◆ Task instructions:
Please set down the entries below once more, exactly.

Stored items:

§

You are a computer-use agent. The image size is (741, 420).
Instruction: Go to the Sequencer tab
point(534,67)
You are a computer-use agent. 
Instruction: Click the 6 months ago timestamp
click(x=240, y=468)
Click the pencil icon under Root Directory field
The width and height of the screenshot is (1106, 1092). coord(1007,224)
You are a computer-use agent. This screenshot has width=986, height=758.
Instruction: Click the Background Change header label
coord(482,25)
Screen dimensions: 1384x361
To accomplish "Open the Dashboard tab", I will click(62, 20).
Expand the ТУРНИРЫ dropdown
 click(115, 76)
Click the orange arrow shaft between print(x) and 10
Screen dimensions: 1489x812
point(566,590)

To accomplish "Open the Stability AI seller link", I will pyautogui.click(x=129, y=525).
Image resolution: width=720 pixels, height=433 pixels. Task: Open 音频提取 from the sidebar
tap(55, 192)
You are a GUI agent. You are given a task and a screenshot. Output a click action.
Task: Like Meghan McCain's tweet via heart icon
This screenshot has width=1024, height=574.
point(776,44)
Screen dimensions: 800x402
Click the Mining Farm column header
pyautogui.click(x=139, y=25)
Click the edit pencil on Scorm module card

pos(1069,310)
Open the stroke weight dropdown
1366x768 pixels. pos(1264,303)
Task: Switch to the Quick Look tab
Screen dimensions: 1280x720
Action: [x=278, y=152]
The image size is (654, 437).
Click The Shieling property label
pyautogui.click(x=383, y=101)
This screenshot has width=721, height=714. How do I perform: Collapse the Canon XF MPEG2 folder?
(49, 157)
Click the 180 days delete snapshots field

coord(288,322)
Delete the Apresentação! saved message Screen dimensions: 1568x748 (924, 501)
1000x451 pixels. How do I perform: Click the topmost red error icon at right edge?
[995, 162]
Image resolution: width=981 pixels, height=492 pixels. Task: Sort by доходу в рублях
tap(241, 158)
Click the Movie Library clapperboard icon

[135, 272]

§

◆ Solution:
You are a computer-use agent. The image size is (741, 420).
Instruction: Go to the Sequencer tab
point(534,67)
You are a computer-use agent. 
Instruction: Click the 6 months ago timestamp
click(x=240, y=468)
Click the pencil icon under Root Directory field
The width and height of the screenshot is (1106, 1092). coord(1007,224)
You are a computer-use agent. This screenshot has width=986, height=758.
Instruction: Click the Background Change header label
coord(482,25)
Screen dimensions: 1384x361
To accomplish "Open the Dashboard tab", I will click(62, 20).
Expand the ТУРНИРЫ dropdown
 click(115, 76)
Click the orange arrow shaft between print(x) and 10
Screen dimensions: 1489x812
point(566,590)

To accomplish "Open the Stability AI seller link", I will pyautogui.click(x=129, y=525).
Image resolution: width=720 pixels, height=433 pixels. Task: Open 音频提取 from the sidebar
tap(55, 192)
You are a GUI agent. You are given a task and a screenshot. Output a click action.
Task: Like Meghan McCain's tweet via heart icon
This screenshot has width=1024, height=574.
point(776,44)
Screen dimensions: 800x402
Click the Mining Farm column header
pyautogui.click(x=139, y=25)
Click the edit pencil on Scorm module card

pos(1069,310)
Open the stroke weight dropdown
1366x768 pixels. pos(1264,303)
Task: Switch to the Quick Look tab
Screen dimensions: 1280x720
Action: [x=278, y=152]
The image size is (654, 437).
Click The Shieling property label
pyautogui.click(x=383, y=101)
This screenshot has width=721, height=714. How do I perform: Collapse the Canon XF MPEG2 folder?
(49, 157)
Click the 180 days delete snapshots field

coord(288,322)
Delete the Apresentação! saved message Screen dimensions: 1568x748 (924, 501)
1000x451 pixels. How do I perform: Click the topmost red error icon at right edge?
[995, 162]
Image resolution: width=981 pixels, height=492 pixels. Task: Sort by доходу в рублях
tap(241, 158)
Click the Movie Library clapperboard icon

[135, 272]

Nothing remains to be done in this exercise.